[[ Provided data, beginning ]]

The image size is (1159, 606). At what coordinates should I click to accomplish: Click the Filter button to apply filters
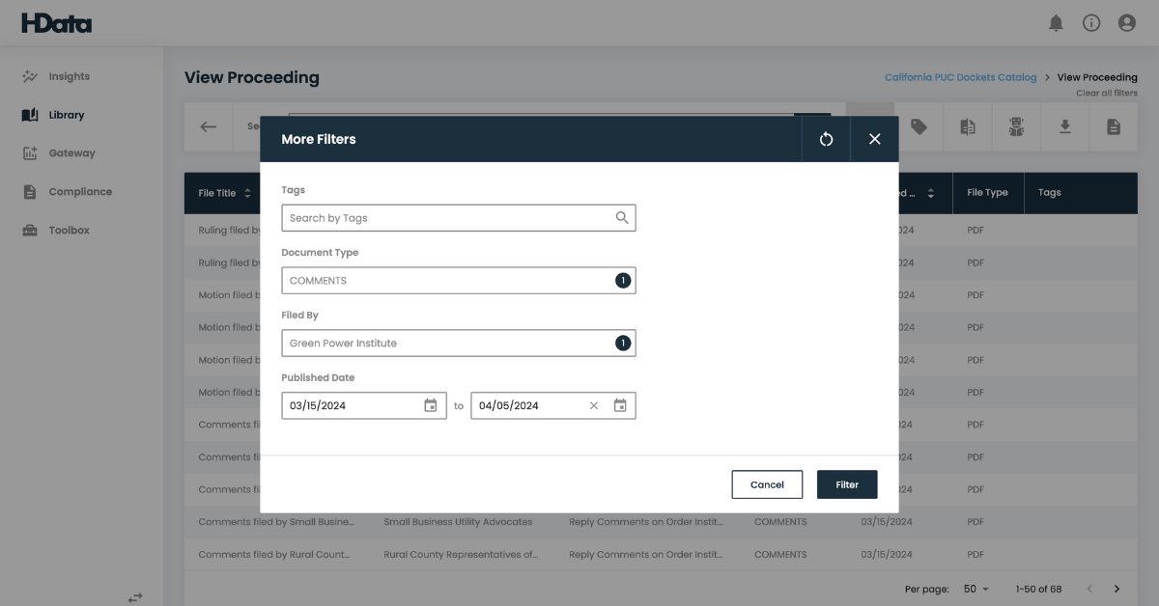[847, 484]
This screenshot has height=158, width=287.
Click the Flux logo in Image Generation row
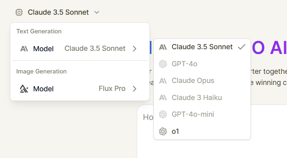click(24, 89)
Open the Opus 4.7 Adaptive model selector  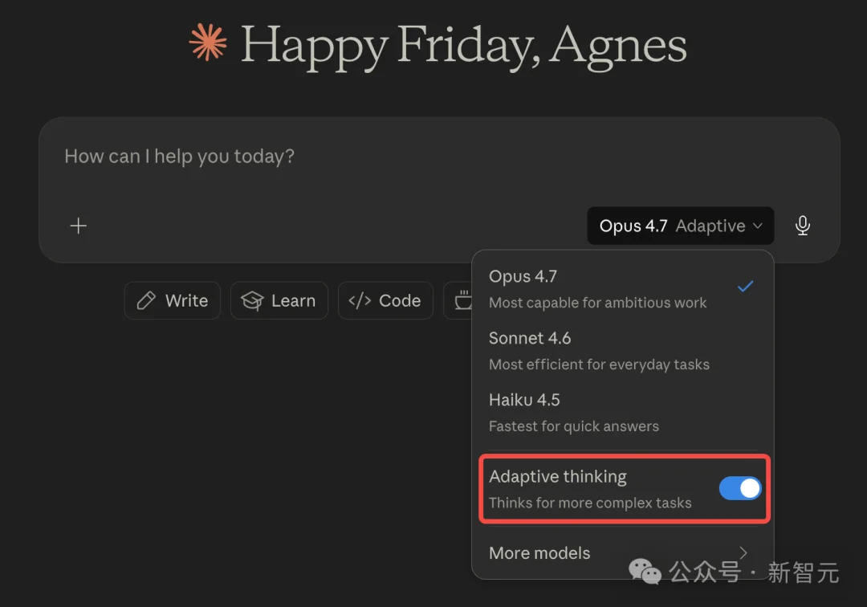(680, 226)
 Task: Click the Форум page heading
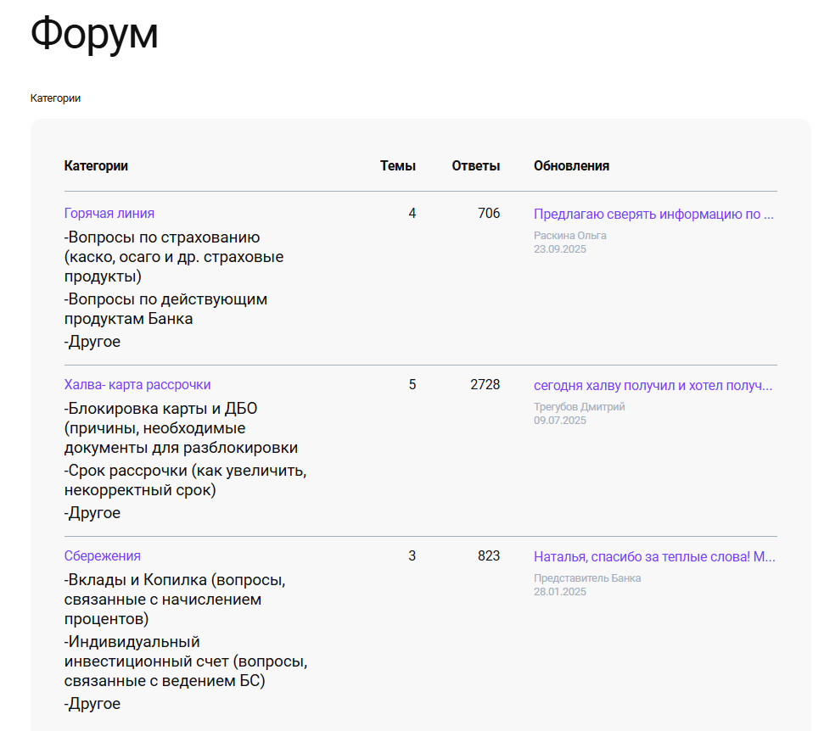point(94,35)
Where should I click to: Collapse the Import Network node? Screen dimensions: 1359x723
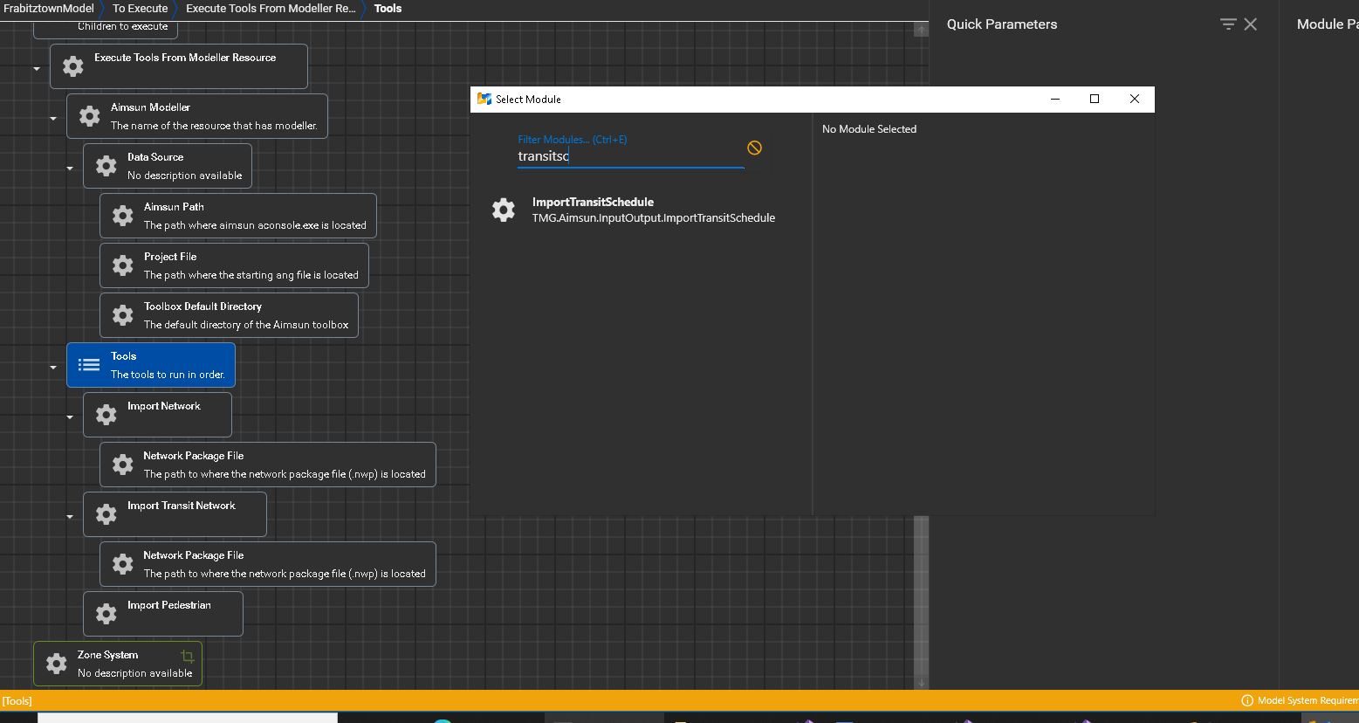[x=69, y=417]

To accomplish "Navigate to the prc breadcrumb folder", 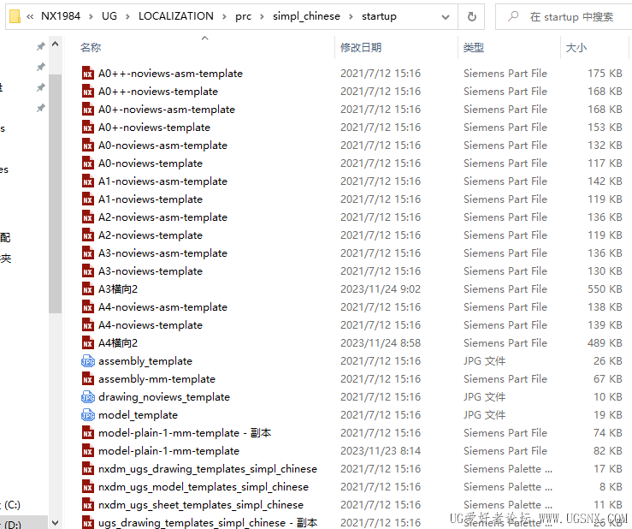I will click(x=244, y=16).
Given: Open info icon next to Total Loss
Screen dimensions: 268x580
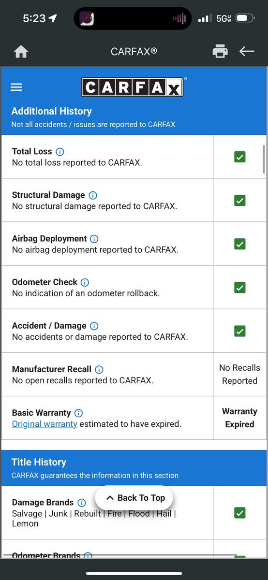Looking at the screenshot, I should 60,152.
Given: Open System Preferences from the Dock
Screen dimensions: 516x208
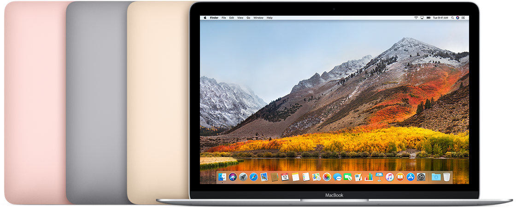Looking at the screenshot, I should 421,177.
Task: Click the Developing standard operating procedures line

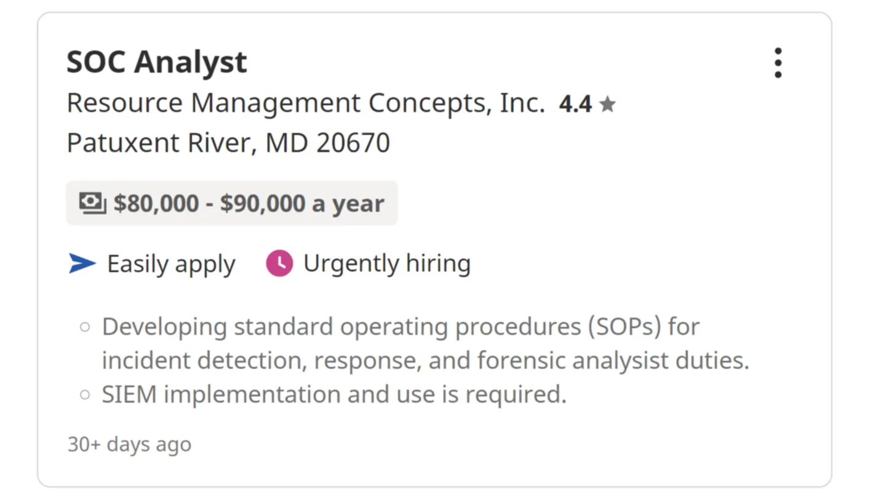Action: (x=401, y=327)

[[ Provided data, end ]]

**Work item:** The line containing "Screen dimensions: 268x580" and all lines after it, through the last line of the records, should be returned exactly. Omit the pictures.

**Answer for this exercise:**
Screen dimensions: 268x580
Looking at the screenshot, I should 60,152.
Given: Open System Preferences from the Dock
Screen dimensions: 516x208
Looking at the screenshot, I should 421,177.
Task: Click the Developing standard operating procedures line

Action: (x=401, y=327)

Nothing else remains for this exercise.